:: Отрывок текста ::
★ ★ ★ ★ ★ ★ ★

Я ходила в Дом фольклора около года. Меня учили петь. Бесконечно им благодарна и за это тоже. Но потом меня вдруг охватило ощущение, что все это надуманно до крайности. Что мы все ряженые. Это попытки оживить нечто уже давно отжившее, ушедшее и утраченное. Где та народная культура, в которую мы тут бесконечно и тщательно рядимся, подбирая аксессуары? Мы воспроизводим обряды, разучиваем тексты и повторяем жесты — но изнутри я лично не ощущаю это как живое. Возможно, я просто не смогла проникнуться этим сложным многослойным культурным укладом. Но играть я дальше не могла. Хотя мне по-прежнему безумно нравились песни. Но прикидываться и носить чужое и чужеродное было невыносимо. А мне как раз только пошили сценический костюм по моим меркам, я кажется даже не выступила в нем ни разу. Боюсь, мне плюнули в след от досады.
Помню, как жгли чучело масленицы на льду городского пруда. Как он не таял? И ведь там была тьма народу. И это был уже март. И почему-то никого это не страшило. Вот забавно было бы нам тогда всем уйти под лед. Мучительное было бы состояние. Зато как остро хотелось бы жить в тот момент и сразу после него.
Был случай не так давно, два с лишним года назад, когда я присоединилась к той самой компании, которая ходит на майские в походы. И мы недооценили обильное таяние, и дожди, и высокую воду, и собственную неопытность. Из 7 байдарочных экипажей 6 перевернулись в первые же 15 минут сплава. Долго друг друга спасали и вылавливали. Собирали потом снаряжение по всему течению. Кроме нас было еще множество народу таких же безумных. Как мы узнали потом из новостей, двое таки погибли по итогам этих невеселых праздников. И вот в те минуты, когда тебя несет река и ты совершенно ни можешь управлять ничем, и байдарка стремительно наполняется ледяной водой и наконец тебе удается остановиться и выбраться на берег, и потом нужно долго, по колено, а то и по пояс в снегу пробираться до своего лагеря и там долго и мучительно отогреваться — вот как никогда живым себя чувствуешь. И никто даже не чихнул что характерно. Все чудесным образом оттаяли, отогрелись, две порции макарон разделили на 10-рых и не умерли с голоду, и как же было вкусно. Потом в течение трех дней истории всехнего спасения становились все более красочными и выразительными. Постепенно рассказы приобретали эпическую полноту. И уже через два года звучали в своей прекрасной многоголосной классической версии.
20 ноября.
И море черное витийствуя шумит. А вот что оно там за ночь навитийствовало у изголовья, то и пишется вдруг с утра само собой. Просто всплывает — снова это море — в сознании и идет записывается. В очередь, сукины дети. Игры разума с неразумностью.
В «Разговорнике», спектакле квартета И, есть монолог про кофе, про то что запах манит, а вкус оказывается горьким. И проводится аналогия с отношениями с женщинами. Ответственно заявляю — абсолютно та же фигня с обратной стороны. Вы для кофе тоже, знаете ли, не предел мечтаний. Но это лучше, чем быть с душой сваренным и источать аромат — и никем не быть выпитым. Уж лучше так.

★ ★ ★ ★ ★ ★ ★

:: Исходные данные ::
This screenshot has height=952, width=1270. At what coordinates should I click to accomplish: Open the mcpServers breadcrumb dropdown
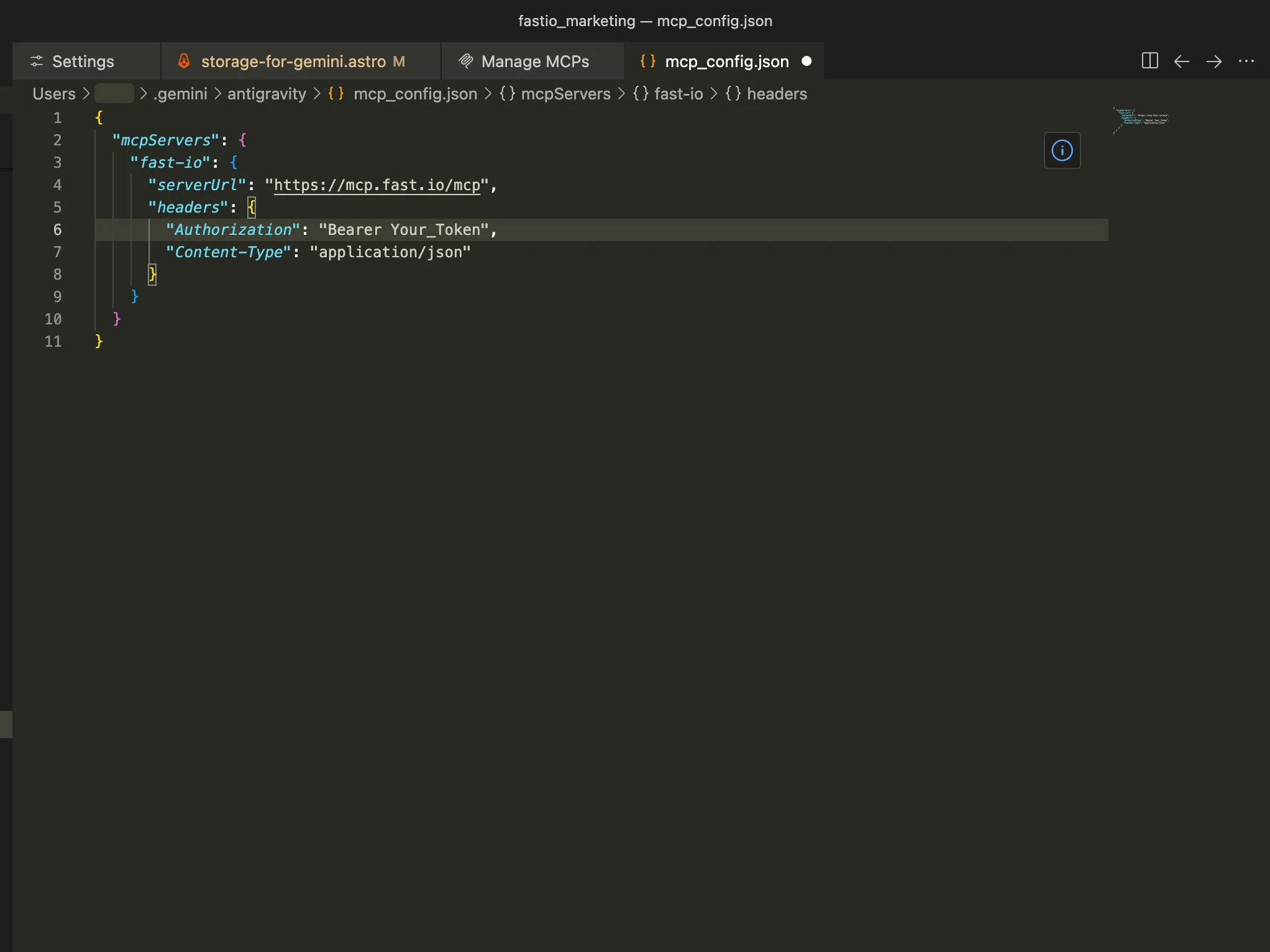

★ ★ ★ ★ ★ ★ ★

Перепечатайте из отрывка текст от «Помню, как жгли» до «сразу после него.» включительно, ничего не меняя.

Помню, как жгли чучело масленицы на льду городского пруда. Как он не таял? И ведь там была тьма народу. И это был уже март. И почему-то никого это не страшило. Вот забавно было бы нам тогда всем уйти под лед. Мучительное было бы состояние. Зато как остро хотелось бы жить в тот момент и сразу после него.